# WIS record?



## Honky (Sep 26, 2006)

Anybody know where I can find pics of this Wis. record buck that was shot last weekend? I read about it online at the star tribune.


----------



## Kelly Hannan (Jan 9, 2007)

i think someone posted pictures on here.


----------



## Kelly Hannan (Jan 9, 2007)

it's on here in the Bow Hunting section. It's called 30 pt buck


----------



## goatboy (Dec 29, 2003)

SOme info for you on the buck

http://www.sheboyganpress.com/article/2 ... -of-a-buck


----------



## triwithzinger (Jul 2, 2008)

What do y'all think: Would this deer qualify as a "typical" deer?

My vote is no.


----------



## Kelly Hannan (Jan 9, 2007)

that's a different deer, I hadn't seen that one


----------



## ImpalaSSpeed96 (Aug 25, 2008)

triwithzinger said:


> What do y'all think: Would this deer qualify as a "typical" deer?
> 
> My vote is no.


Doesn't matter what you think(not you literally)... It all comes down to deductions. Its certainly typical enough. I've seen some deer that no way looked typical, but however they score them, they find where the antlers were the same on each side.


----------



## rossco (Jan 18, 2006)

> triwithzinger wrote:
> What do y'all think: Would this deer qualify as a "typical" deer?
> 
> My vote is no.
> ...

:: DATA PROVIDED ::
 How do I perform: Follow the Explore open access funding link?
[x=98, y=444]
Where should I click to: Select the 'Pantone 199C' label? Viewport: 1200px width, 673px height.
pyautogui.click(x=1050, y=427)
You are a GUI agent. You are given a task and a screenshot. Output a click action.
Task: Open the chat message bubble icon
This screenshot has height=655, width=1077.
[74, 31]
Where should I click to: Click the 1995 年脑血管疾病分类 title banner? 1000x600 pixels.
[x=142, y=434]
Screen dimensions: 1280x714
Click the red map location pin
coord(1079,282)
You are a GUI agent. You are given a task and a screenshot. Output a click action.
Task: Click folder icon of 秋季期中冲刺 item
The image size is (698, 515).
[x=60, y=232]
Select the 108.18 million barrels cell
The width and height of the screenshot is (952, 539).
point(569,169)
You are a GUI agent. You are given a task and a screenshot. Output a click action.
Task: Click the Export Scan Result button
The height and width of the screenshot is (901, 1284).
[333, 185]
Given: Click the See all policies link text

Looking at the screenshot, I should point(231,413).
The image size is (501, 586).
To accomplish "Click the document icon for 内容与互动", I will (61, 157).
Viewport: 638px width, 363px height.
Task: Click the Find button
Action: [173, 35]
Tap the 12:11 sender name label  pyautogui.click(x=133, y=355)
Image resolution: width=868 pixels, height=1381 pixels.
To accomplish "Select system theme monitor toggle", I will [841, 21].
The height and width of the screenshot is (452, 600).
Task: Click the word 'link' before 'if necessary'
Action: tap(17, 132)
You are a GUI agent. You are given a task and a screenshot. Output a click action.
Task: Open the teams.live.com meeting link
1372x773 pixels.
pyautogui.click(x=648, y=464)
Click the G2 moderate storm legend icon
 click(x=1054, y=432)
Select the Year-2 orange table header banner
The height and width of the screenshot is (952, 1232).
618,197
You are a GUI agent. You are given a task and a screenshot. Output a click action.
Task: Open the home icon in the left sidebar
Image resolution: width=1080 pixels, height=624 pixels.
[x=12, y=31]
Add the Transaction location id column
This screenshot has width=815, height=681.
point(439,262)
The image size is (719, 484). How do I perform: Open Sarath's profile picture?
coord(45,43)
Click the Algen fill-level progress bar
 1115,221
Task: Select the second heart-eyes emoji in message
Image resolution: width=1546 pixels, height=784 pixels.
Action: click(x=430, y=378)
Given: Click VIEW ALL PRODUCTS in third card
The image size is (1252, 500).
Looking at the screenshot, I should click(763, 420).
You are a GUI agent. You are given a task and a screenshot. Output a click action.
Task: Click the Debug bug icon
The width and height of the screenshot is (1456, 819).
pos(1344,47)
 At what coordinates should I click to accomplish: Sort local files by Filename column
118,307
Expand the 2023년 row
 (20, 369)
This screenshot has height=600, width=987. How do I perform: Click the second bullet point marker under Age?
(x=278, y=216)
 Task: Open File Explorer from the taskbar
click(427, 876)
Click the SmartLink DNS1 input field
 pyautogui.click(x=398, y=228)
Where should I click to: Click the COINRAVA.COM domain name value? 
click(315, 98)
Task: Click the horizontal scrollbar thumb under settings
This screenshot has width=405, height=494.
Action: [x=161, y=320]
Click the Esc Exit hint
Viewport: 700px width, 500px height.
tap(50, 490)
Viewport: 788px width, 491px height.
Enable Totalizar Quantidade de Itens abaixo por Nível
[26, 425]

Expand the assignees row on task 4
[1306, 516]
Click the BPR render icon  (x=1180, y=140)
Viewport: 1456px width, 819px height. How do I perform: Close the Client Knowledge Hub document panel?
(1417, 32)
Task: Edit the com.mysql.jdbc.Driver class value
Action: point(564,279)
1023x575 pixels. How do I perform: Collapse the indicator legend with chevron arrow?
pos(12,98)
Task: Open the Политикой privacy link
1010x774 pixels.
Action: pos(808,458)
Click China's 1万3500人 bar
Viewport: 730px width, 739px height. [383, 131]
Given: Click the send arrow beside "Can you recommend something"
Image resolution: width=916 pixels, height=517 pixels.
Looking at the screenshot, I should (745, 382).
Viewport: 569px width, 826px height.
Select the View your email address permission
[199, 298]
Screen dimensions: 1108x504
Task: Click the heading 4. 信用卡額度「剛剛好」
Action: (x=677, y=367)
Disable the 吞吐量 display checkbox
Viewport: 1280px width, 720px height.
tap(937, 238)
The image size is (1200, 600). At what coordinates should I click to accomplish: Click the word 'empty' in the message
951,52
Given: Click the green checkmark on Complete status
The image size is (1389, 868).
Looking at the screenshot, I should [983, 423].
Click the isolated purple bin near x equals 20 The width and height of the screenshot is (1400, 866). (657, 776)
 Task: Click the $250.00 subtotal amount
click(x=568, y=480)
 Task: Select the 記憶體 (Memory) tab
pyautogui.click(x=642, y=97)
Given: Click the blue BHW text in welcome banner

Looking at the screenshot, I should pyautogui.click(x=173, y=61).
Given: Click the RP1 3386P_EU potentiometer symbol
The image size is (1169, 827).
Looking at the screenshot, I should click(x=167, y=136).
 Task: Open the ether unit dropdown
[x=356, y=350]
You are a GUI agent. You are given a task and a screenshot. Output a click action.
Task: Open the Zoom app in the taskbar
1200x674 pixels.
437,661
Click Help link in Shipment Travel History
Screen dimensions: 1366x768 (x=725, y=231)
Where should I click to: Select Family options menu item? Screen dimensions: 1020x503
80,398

:: PROBLEM SET ::
**1)** Summarize the forum thread about the Wisconsin record buck in two sentences.
**2)** Write the next portion of the forum thread about the Wisconsin record buck, picking up from its final line.

:: EXPECTED RESPONSES ::
**1)** A user asks where to find pictures of a Wisconsin record buck shot the previous weekend. Other members point to photos posted in the Bow Hunting section under the title "30 pt buck" and to a Sheboygan Press article, and when another user doubts that a deer shown would qualify as "typical," a reply holds that it all comes down to deductions and that the deer is typical enough.

**2)**
Impala, triwithzinger meant are the G2 and G3 connected at the base. If they are, then one of the two tines counts as a deduction when you score it as a typical rack. I'm not sure which would be the deduction but i remember this happening to a great buck before that would have been a record. Do a google search of the wayne zaft buck, same scenario as this.


----------



## barebackjack (Sep 5, 2006)

rossco said:


> > triwithzinger wrote:
> > What do y'all think: Would this deer qualify as a "typical" deer?
> >
> > My vote is no.
> ...


Yup!

That left side is gonna hurt his net as a typical and he doesnt have near enough abnormalities to be a world record non-typ. Im not bashing it at all, as its a phenomenal buck that anyone would shoot in a millisecond.

But, depending on how the panel sees it, hes got definatly one, maybe two large tines there that will count against him in a big way.

Thats why net score is stupid, punish a rack for being unique. Go figure.


----------



## ruger1 (Aug 16, 2006)

barebackjack said:


> Thats why net score is stupid, punish a rack for being unique. Go figure.


That's why I'm a fan of SCI.


----------



## rossco (Jan 18, 2006)

ruger1 wrote


> That's why I'm a fan of SCI.


X2

I think that the Zaft buck is one of nicest looking bucks I've ever seen...if not the nicest and it got hosed by the P&Y panel of scorers.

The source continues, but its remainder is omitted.